■ **Record excerpts**

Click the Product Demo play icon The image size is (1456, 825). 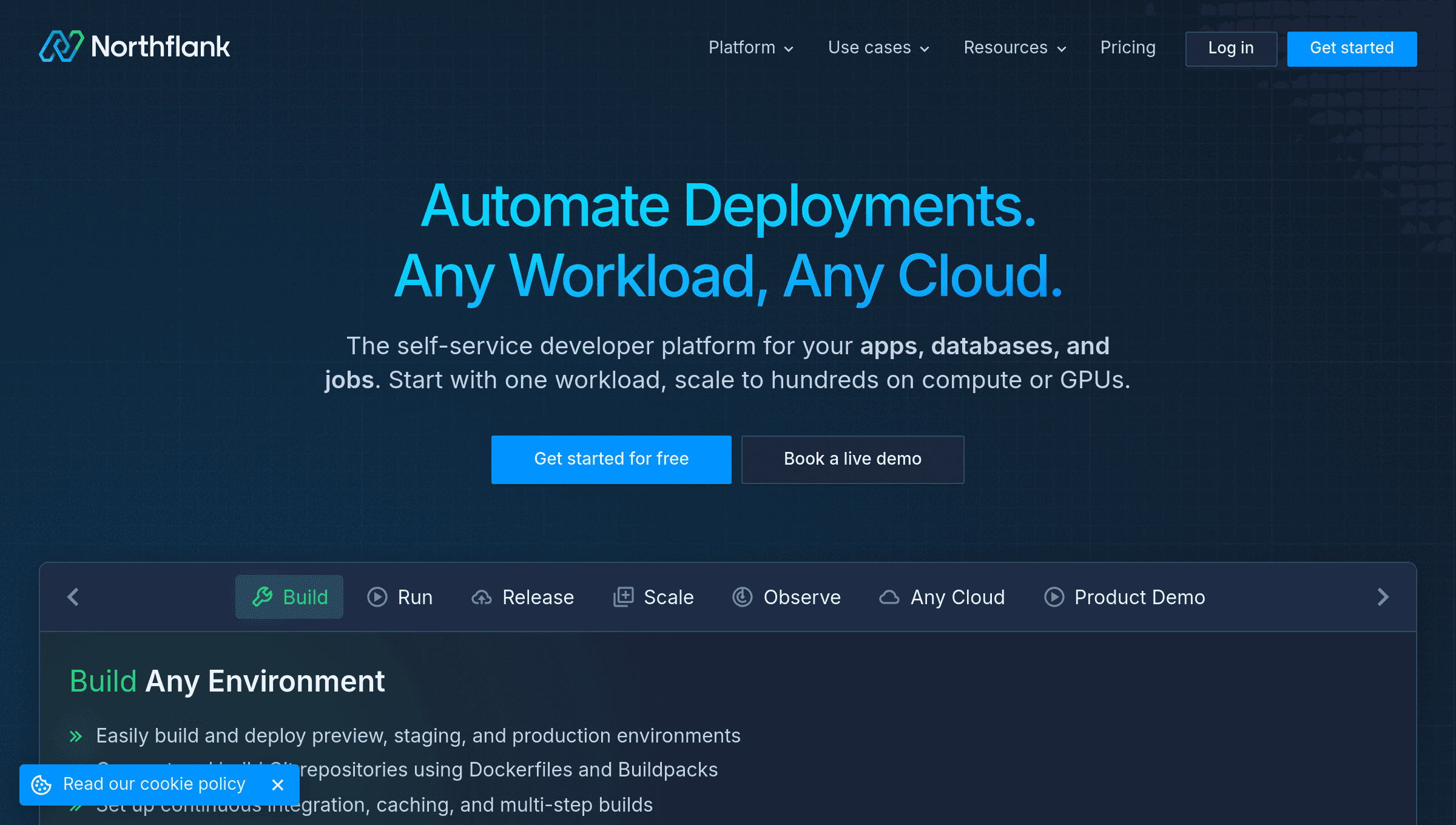coord(1054,597)
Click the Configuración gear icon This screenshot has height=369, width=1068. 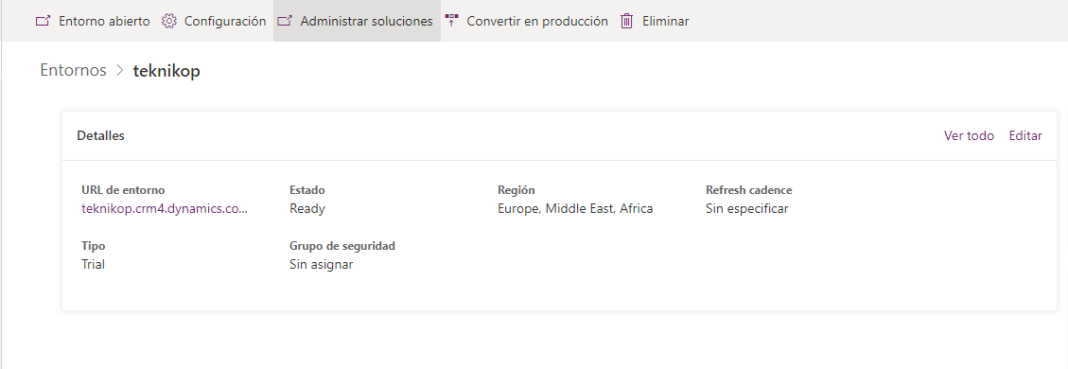pyautogui.click(x=168, y=21)
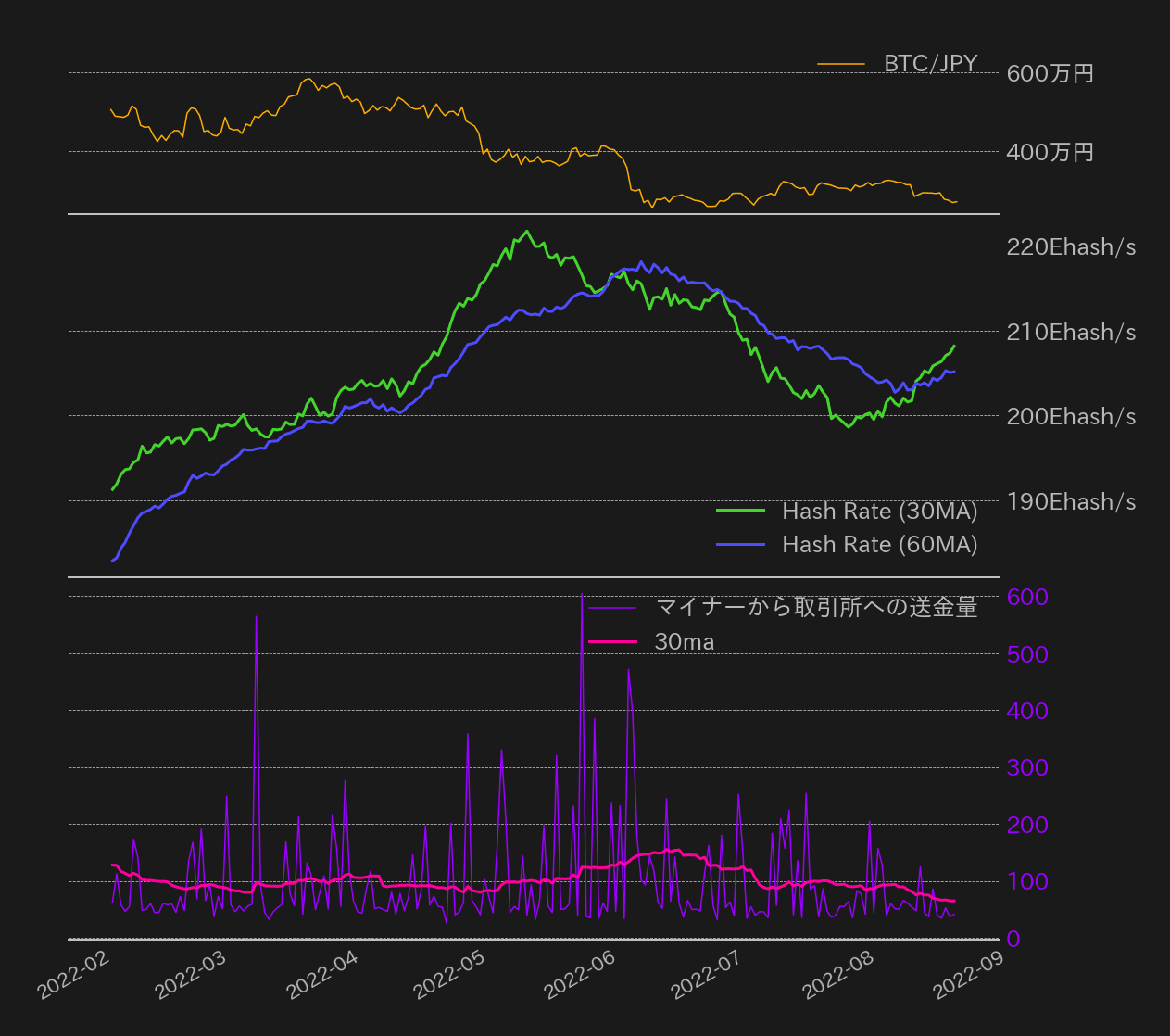Disable the 30ma moving average series
This screenshot has height=1036, width=1170.
click(685, 641)
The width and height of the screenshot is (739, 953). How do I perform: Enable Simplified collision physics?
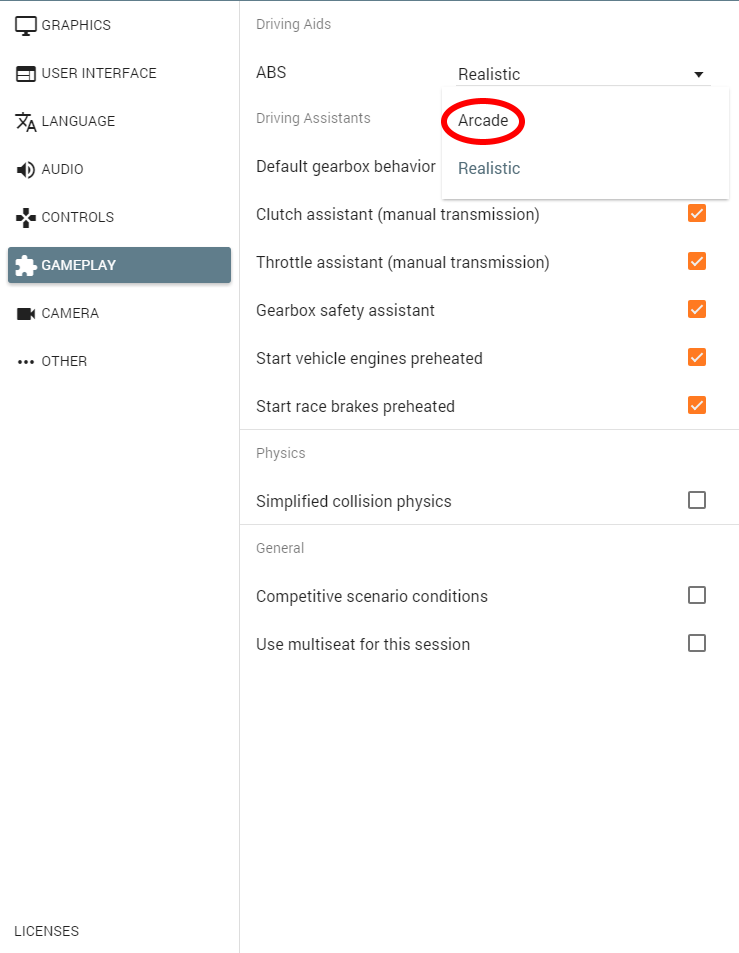(x=697, y=500)
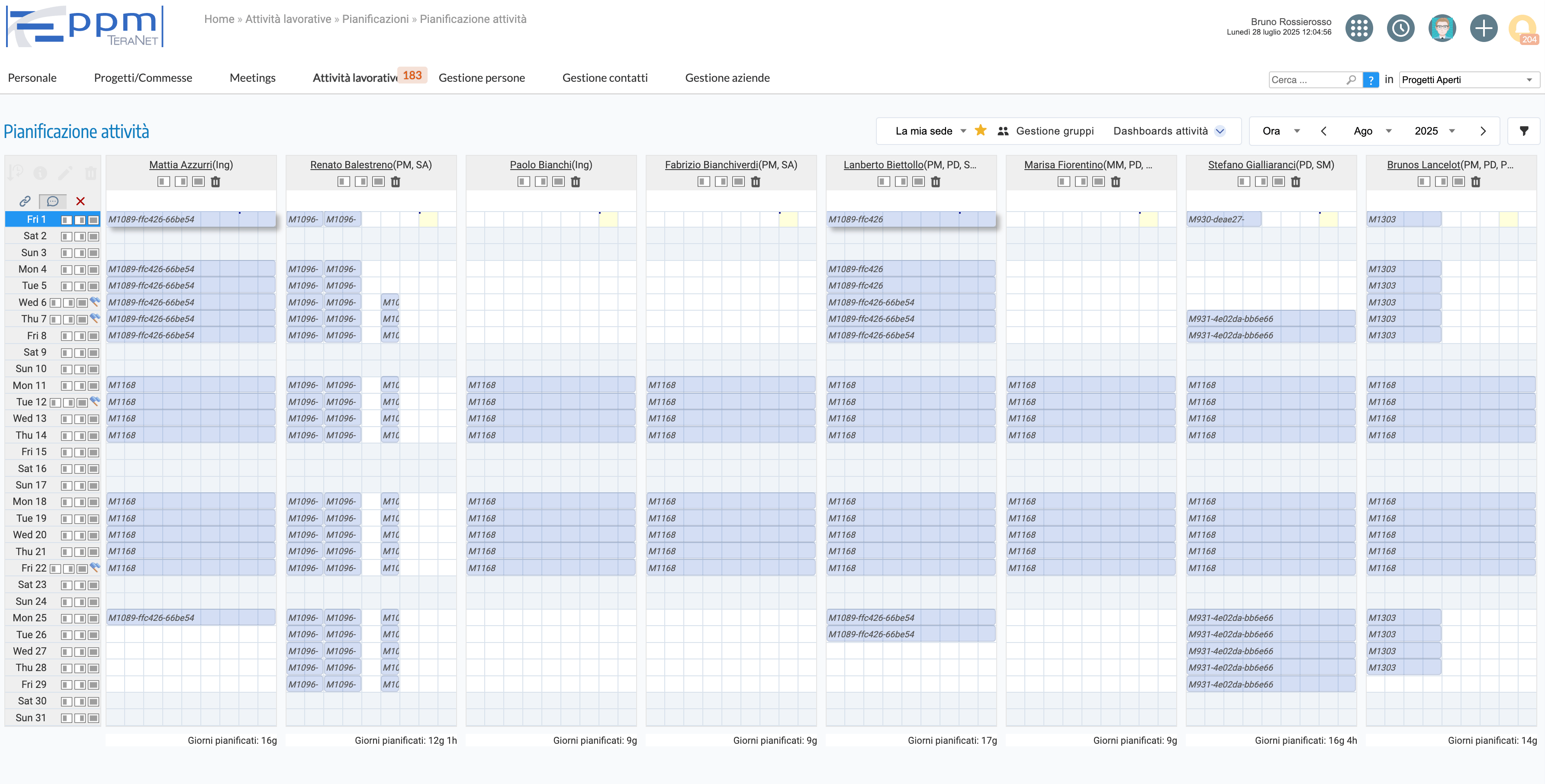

■ **Given task**
Lay out the lines from the one containing "The width and" through the last line as a Markdown table with the columns Row and Line. Number each row, omit blank lines, and leave the pictures out.

■ **Task response**
| Row | Line |
|---|---|
| 1 | The width and height of the screenshot is (739, 953). How do I perform: Enable Simplified collision physics? |
| 2 | (x=697, y=500) |